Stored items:
----------------------------------------

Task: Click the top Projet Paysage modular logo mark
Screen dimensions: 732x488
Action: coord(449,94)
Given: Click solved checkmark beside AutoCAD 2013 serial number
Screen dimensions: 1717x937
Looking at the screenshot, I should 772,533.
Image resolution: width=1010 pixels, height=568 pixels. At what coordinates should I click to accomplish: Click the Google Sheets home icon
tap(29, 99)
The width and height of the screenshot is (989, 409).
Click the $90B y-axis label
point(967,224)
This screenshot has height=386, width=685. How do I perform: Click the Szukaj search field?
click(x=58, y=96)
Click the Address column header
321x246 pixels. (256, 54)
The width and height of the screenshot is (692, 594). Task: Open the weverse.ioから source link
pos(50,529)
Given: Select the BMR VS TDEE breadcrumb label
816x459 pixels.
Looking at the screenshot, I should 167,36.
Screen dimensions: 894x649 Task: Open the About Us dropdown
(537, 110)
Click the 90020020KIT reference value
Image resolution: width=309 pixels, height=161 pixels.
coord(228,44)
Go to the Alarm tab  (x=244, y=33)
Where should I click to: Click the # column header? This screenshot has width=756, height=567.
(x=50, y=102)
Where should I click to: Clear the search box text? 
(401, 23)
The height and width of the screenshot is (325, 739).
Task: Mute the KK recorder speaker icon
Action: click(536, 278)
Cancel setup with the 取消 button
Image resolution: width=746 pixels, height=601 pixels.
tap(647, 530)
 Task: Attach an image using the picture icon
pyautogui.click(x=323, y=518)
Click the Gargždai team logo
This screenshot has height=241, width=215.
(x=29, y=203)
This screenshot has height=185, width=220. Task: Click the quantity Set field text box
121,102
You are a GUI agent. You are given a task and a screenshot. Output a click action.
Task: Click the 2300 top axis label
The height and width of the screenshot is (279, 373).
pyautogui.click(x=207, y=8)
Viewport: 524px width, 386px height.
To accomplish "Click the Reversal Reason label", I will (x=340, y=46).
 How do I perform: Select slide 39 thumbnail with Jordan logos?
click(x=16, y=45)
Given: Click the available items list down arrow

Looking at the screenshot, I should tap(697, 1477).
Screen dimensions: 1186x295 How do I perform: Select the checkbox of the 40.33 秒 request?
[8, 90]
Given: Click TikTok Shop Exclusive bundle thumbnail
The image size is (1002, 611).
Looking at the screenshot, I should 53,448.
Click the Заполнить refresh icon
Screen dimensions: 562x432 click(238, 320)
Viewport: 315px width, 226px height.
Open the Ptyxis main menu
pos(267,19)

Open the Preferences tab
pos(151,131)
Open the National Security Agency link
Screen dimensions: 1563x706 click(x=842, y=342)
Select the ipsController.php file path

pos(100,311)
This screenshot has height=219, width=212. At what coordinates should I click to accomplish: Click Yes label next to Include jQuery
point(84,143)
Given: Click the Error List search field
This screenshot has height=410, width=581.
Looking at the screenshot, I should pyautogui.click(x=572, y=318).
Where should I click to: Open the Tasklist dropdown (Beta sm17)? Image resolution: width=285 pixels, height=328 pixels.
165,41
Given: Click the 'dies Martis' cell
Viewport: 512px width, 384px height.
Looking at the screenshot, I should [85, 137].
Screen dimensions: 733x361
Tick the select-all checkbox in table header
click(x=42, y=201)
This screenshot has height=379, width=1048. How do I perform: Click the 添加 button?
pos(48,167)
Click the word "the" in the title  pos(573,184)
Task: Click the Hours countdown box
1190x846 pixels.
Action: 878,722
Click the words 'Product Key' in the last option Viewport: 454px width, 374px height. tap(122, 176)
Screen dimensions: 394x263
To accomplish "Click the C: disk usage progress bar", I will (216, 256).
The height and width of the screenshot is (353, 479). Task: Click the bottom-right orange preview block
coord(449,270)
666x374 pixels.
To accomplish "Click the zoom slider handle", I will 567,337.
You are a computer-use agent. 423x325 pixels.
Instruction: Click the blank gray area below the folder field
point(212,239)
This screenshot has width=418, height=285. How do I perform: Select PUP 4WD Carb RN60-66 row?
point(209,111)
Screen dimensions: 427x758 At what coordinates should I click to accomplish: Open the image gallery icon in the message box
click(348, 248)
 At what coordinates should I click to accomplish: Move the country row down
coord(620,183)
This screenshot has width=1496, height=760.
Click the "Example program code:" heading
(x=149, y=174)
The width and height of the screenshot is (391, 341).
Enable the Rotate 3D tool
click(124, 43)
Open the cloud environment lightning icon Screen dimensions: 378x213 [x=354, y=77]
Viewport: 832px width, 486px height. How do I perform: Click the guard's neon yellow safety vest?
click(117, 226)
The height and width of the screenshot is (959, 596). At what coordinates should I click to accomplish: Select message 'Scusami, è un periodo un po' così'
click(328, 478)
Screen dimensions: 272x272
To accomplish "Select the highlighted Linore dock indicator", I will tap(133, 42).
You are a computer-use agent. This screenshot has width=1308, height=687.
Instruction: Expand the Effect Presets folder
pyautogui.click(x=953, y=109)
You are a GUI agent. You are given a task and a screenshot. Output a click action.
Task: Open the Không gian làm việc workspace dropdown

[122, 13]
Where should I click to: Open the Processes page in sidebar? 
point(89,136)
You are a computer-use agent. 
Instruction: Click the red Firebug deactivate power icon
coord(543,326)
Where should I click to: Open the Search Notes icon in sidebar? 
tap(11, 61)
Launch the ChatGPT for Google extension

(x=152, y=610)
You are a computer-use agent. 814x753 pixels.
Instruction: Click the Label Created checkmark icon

----------------------------------------

Task to carry out:
Could you write out every entry above exactly as it appears?

Response:
Task: Click the top Projet Paysage modular logo mark
Screen dimensions: 732x488
Action: coord(449,94)
Given: Click solved checkmark beside AutoCAD 2013 serial number
Screen dimensions: 1717x937
Looking at the screenshot, I should 772,533.
Image resolution: width=1010 pixels, height=568 pixels. At what coordinates should I click to accomplish: Click the Google Sheets home icon
tap(29, 99)
The width and height of the screenshot is (989, 409).
Click the $90B y-axis label
point(967,224)
This screenshot has height=386, width=685. How do I perform: Click the Szukaj search field?
click(x=58, y=96)
Click the Address column header
321x246 pixels. (256, 54)
The width and height of the screenshot is (692, 594). Task: Open the weverse.ioから source link
pos(50,529)
Given: Select the BMR VS TDEE breadcrumb label
816x459 pixels.
Looking at the screenshot, I should 167,36.
Screen dimensions: 894x649 Task: Open the About Us dropdown
(537, 110)
Click the 90020020KIT reference value
Image resolution: width=309 pixels, height=161 pixels.
coord(228,44)
Go to the Alarm tab  (x=244, y=33)
Where should I click to: Click the # column header? This screenshot has width=756, height=567.
(x=50, y=102)
Where should I click to: Clear the search box text? 
(401, 23)
The height and width of the screenshot is (325, 739).
Task: Mute the KK recorder speaker icon
Action: click(536, 278)
Cancel setup with the 取消 button
Image resolution: width=746 pixels, height=601 pixels.
tap(647, 530)
 Task: Attach an image using the picture icon
pyautogui.click(x=323, y=518)
Click the Gargždai team logo
This screenshot has height=241, width=215.
(x=29, y=203)
This screenshot has height=185, width=220. Task: Click the quantity Set field text box
121,102
You are a GUI agent. You are given a task and a screenshot. Output a click action.
Task: Click the 2300 top axis label
The height and width of the screenshot is (279, 373).
pyautogui.click(x=207, y=8)
Viewport: 524px width, 386px height.
To accomplish "Click the Reversal Reason label", I will (x=340, y=46).
 How do I perform: Select slide 39 thumbnail with Jordan logos?
click(x=16, y=45)
Given: Click the available items list down arrow

Looking at the screenshot, I should tap(697, 1477).
Screen dimensions: 1186x295 How do I perform: Select the checkbox of the 40.33 秒 request?
[8, 90]
Given: Click TikTok Shop Exclusive bundle thumbnail
The image size is (1002, 611).
Looking at the screenshot, I should 53,448.
Click the Заполнить refresh icon
Screen dimensions: 562x432 click(238, 320)
Viewport: 315px width, 226px height.
Open the Ptyxis main menu
pos(267,19)

Open the Preferences tab
pos(151,131)
Open the National Security Agency link
Screen dimensions: 1563x706 click(x=842, y=342)
Select the ipsController.php file path

pos(100,311)
This screenshot has height=219, width=212. At what coordinates should I click to accomplish: Click Yes label next to Include jQuery
point(84,143)
Given: Click the Error List search field
This screenshot has height=410, width=581.
Looking at the screenshot, I should pyautogui.click(x=572, y=318).
Where should I click to: Open the Tasklist dropdown (Beta sm17)? Image resolution: width=285 pixels, height=328 pixels.
165,41
Given: Click the 'dies Martis' cell
Viewport: 512px width, 384px height.
Looking at the screenshot, I should [85, 137].
Screen dimensions: 733x361
Tick the select-all checkbox in table header
click(x=42, y=201)
This screenshot has height=379, width=1048. How do I perform: Click the 添加 button?
pos(48,167)
Click the word "the" in the title  pos(573,184)
Task: Click the Hours countdown box
1190x846 pixels.
Action: 878,722
Click the words 'Product Key' in the last option Viewport: 454px width, 374px height. tap(122, 176)
Screen dimensions: 394x263
To accomplish "Click the C: disk usage progress bar", I will (216, 256).
The height and width of the screenshot is (353, 479). Task: Click the bottom-right orange preview block
coord(449,270)
666x374 pixels.
To accomplish "Click the zoom slider handle", I will 567,337.
You are a computer-use agent. 423x325 pixels.
Instruction: Click the blank gray area below the folder field
point(212,239)
This screenshot has width=418, height=285. How do I perform: Select PUP 4WD Carb RN60-66 row?
point(209,111)
Screen dimensions: 427x758 At what coordinates should I click to accomplish: Open the image gallery icon in the message box
click(348, 248)
 At what coordinates should I click to accomplish: Move the country row down
coord(620,183)
This screenshot has width=1496, height=760.
Click the "Example program code:" heading
(x=149, y=174)
The width and height of the screenshot is (391, 341).
Enable the Rotate 3D tool
click(124, 43)
Open the cloud environment lightning icon Screen dimensions: 378x213 [x=354, y=77]
Viewport: 832px width, 486px height. How do I perform: Click the guard's neon yellow safety vest?
click(117, 226)
The height and width of the screenshot is (959, 596). At what coordinates should I click to accomplish: Select message 'Scusami, è un periodo un po' così'
click(328, 478)
Screen dimensions: 272x272
To accomplish "Select the highlighted Linore dock indicator", I will tap(133, 42).
You are a computer-use agent. This screenshot has width=1308, height=687.
Instruction: Expand the Effect Presets folder
pyautogui.click(x=953, y=109)
You are a GUI agent. You are given a task and a screenshot. Output a click action.
Task: Open the Không gian làm việc workspace dropdown

[122, 13]
Where should I click to: Open the Processes page in sidebar? 
point(89,136)
You are a computer-use agent. 
Instruction: Click the red Firebug deactivate power icon
coord(543,326)
Where should I click to: Open the Search Notes icon in sidebar? 
tap(11, 61)
Launch the ChatGPT for Google extension

(x=152, y=610)
You are a computer-use agent. 814x753 pixels.
Instruction: Click the Label Created checkmark icon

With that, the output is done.